Brano fornito ▸
La Cassazione salva il doppio binario sanzionatorio. Impossibile interpretare l’art. 649 c.p.p. in modo conforme alla CEDU
in Giurisprudenza Penale Web, 2016, 7-8 – ISSN 2499-846X
Cass. pen. sez. III, (ud. 21 aprile 2016) 22 giugno 2016, n. 25815
Presidente Amoresano, Relatore Di Stasi
Con la sentenza che qui si annota, la Corte di Cassazione ha assunto una posizione di grande interesse sulla questione, oggi caldissima, del rapporto tra fonti nazionali ed internazionali in tema di ne bis in idem.
Più in particolare, la Terza Sezione della Corte si è trovata ad affrontare una fattispecie, per vero ormai frequente nelle aule giudiziarie, di c.d. “doppio binario sanzionatorio” (amministrativo e penale) per un fatto di reato fiscale (omesso versamento dell’IVA ex art. 10-ter, D. lgs. n. 74/2000).
Il Tribunale penale di Asti, con una pronuncia al tempo pubblicata (ivi) su questa Rivista, accertata la precedente inflizione della sanzione amministrativa per il medesimo fatto, e ritenuto che tale sanzione avesse “natura sostanzialmente penale” alla luce dell’articolo 4 Prot. 7 alla CEDU, come interpretato dalla giurisprudenza della Corte EDU (si tratta dei noti “criteri Engel” individuati da Engel c. Paesi Bassi e rielaborati da Grande Stevens c. Italia), aveva pronunciato sentenza di non doversi procedere ex artt. 529 e 649 c.p.p. per sussistenza di bis in idem.
Avverso la pronuncia, proponeva ricorso per Cassazione per saltum il Procuratore Generale presso la Corte di Appello di Torino, sostenendo che il Giudice di prime cure avesse scorrettamente qualificato come penali un procedimento ed una sanzione che nell’ordinamento nazionale tali non sono. Di qui, la censura di erronea applicazione dell’art. 649 c.p.p..
I Giudici di legittimità hanno ritenuto fondato il ricorso e annullato la sentenza con rinvio alla Corte d’Appello di Torino. Vediamo con ordine il ragionamento che ha condotto alla dichiarazione di fondatezza.
Anzitutto, la Corte fa riferimento alle note “sentenze gemelle” della Corte Costituzionale (nn. 348 e 349 del 2007), sul rapporto tra legge nazionale, Costituzione e Convenzione EDU. Per effetto di tali pronunce – ricordano i Giudici – le norme della Convenzione costituiscono “vincoli derivanti dall’ordinamento comunitario e dagli obblighi internazionali” imposti dall’art. 117 Costituzione, cui la norma nazionale è tenuta a conformarsi. Con la conseguenza che una norma contraria alla Convenzione EDU, sarà anche contraria alla Costituzione.

Obiettivo dell'esercizio ▸ Nel brano sul doppio binario sanzionatorio, che cosa hanno deciso i Giudici di legittimità sul ricorso e sulla sentenza impugnata? L'elenco non ha alcun ruolo in questo esercizio.

Dati raccolti ▸
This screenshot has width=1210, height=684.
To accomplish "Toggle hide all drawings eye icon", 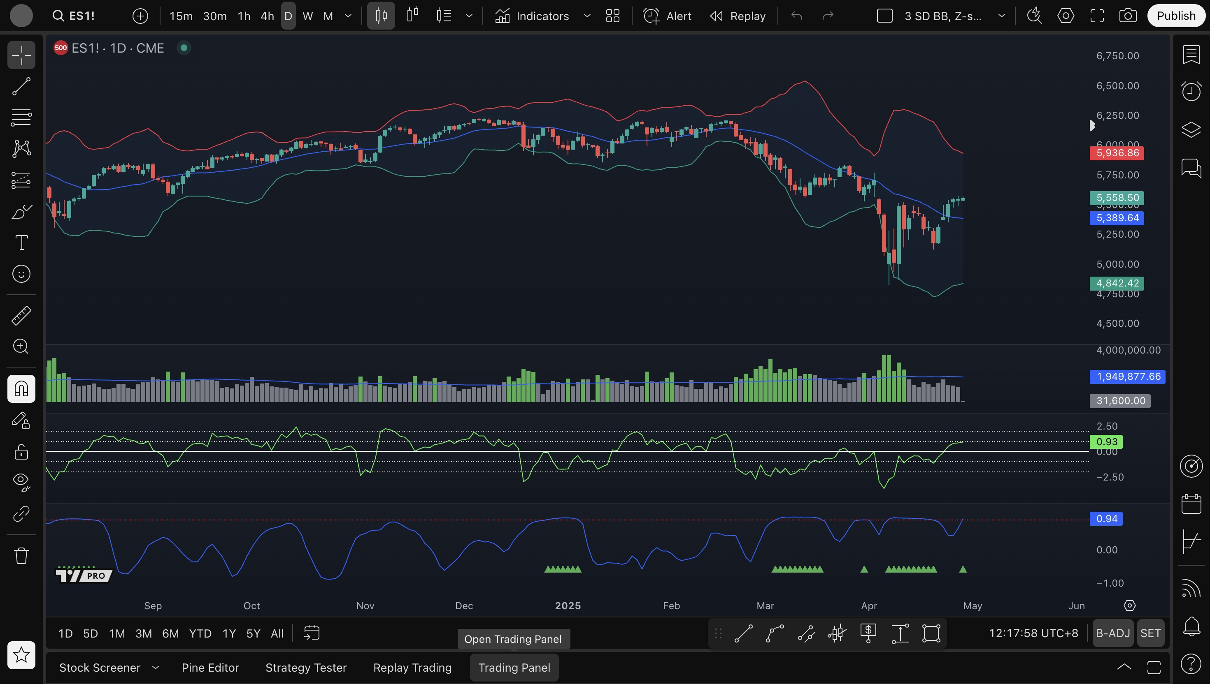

Soluzione dell'esercizio ▸ Hanno ritenuto fondato il ricorso e hanno annullato la sentenza con rinvio alla Corte d'Appello di Torino.